The Kings of Festival Pt 2 - It's a song, not artiste competition
Eric Donaldson could be called the king of the Jamaica Cultural Development Corporation (JCDC) Festival Song Competition. More than 50 years after the competition's inception, he retains the record of most wins at seven. "I was singing before the competition come up. Then when it come in, I decide I can make a big break now," Donaldson told The Sunday Gleaner.
And that he did. Many Jamaicans can easily join in the chorus of his songs Cherry Oh Baby, Land of My Birth, or Sweet Jamaica. The reigning 'Festival King' recalls feeling good about his first win. "But the fact remains, I was already thinking I was going to win the competition. I was thinking, 'I can't lose'. When I go to the rehearsal and realise me can't lose is when the band members tell me they like the song. them all start call me Cherry," he shared.
Despite holding the record, the singer is still going. "I put in a song, but they never pick it," Donaldson revealed. Hence, some would argue that it is not Donaldson himself who grabbed the ears and captured the hearts of the nation all those years ago, but the songs themselves.
It's a Song Competition, Not Artiste Competition
"For the past eight or 10 years, you can't tell me three of the songs that win. That's how poorly this competition has gone," Grub Cooper told The Sunday Gleaner.
Cooper has been a player in the development of the festival song competition for a number of years. He currently carries the workload of lead vocalist and drummer of the standard-bearing Fab Five Band. His past contribution to the museum of past festival songs finds his name credited in a number of productions that have either won the competition or at least been selected as a top 10 contender.
"I'm just a part of the process. I've done a lot of arrangements. I've done arrangements for songs that have made it to the top 10. I've had some winners. It's cool," he said. Though he has been thoroughly entrenched in the 'process' over the years, he has never written a winner.
Still, among his winning arrangements are Donaldson's third and fourth winning entries (Land of My Birth and Sweet Jamaica, written by Winston Wallace). "Those two, in particular people would be familiar with," he revealed of his contribution.
Proud as he may be about his involvement, the master drummer argues that the competition has lost its zest over the years. "I don't have a chip on my shoulder. I've been successful in the competition. I've made suggestions where the gospel competition is concerned. But when it comes on to the song competition - there are a lot of questions to be asked," he said.
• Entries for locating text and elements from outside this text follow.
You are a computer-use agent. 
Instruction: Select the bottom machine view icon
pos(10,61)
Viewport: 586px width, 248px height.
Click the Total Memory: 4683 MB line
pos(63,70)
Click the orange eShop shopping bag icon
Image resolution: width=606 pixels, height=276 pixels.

Cooper referred to Courick Clarke aka Koriq, an entrant who was asked to withdraw from this year's top 10 because he was unable to attend the final performance.
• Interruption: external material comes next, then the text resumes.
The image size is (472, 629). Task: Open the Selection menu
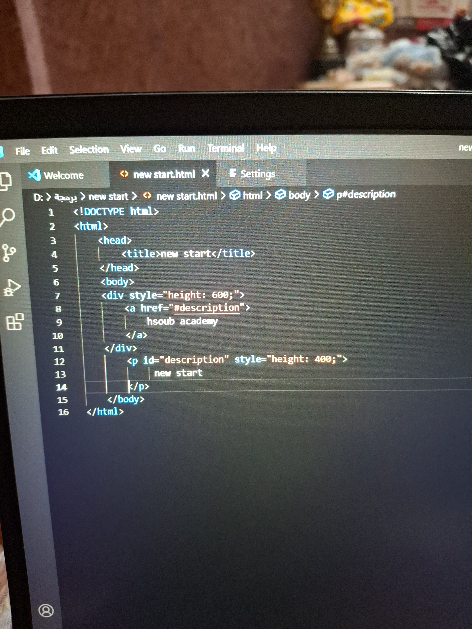click(89, 149)
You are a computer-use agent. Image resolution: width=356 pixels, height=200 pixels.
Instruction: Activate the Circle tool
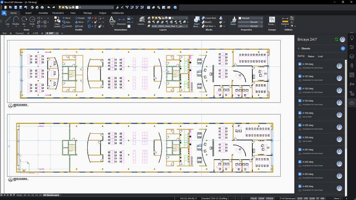point(32,20)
"I think it's stupid because one person can't perform because he was unavailable - that he can't compete. I congratulate the winner, but we're not looking for a successful person. It's a song competition, not a singer's competition," Cooper opined.
"If Nazzleman had a car accident, would they have thrown it out, or would they have a substitute? It's not an artiste competition. That's why songwriters get some of the prize money."
Festival Song Competition Hiatus
In 2016, the competition went on a hiatus. "The feeling was that when it came back, it would become different. And it is neither new nor different," Cooper lamented. Cooper argues that the dwindling interest in the competition is because the event is poorly handled.
"Last year, they got some entries, and the crap argument presented was that the standard of writing was not good. But that's not it. They're always saying that they don't have any money. If they were to take the competition, with a proper marketing, public relations, and administration situation, it will run like a private sector business, and they can have a lot of money. It's impossible for them to run the way they should with the package produced by the government. This year, because they promoted, they got 220 entries," the veteran musician claimed.
But as we celebrate our Independence tomorrow, new and old songs will be popular on the airwaves. One of those men whose songs may be in the mix is Toots Hibbert, who has won the competion three times. Toots first copped the titile in 1966 with Bam Bam, then again in 1969 with Sweet and Dandy, and finally in 1972 with Pomps and Pride.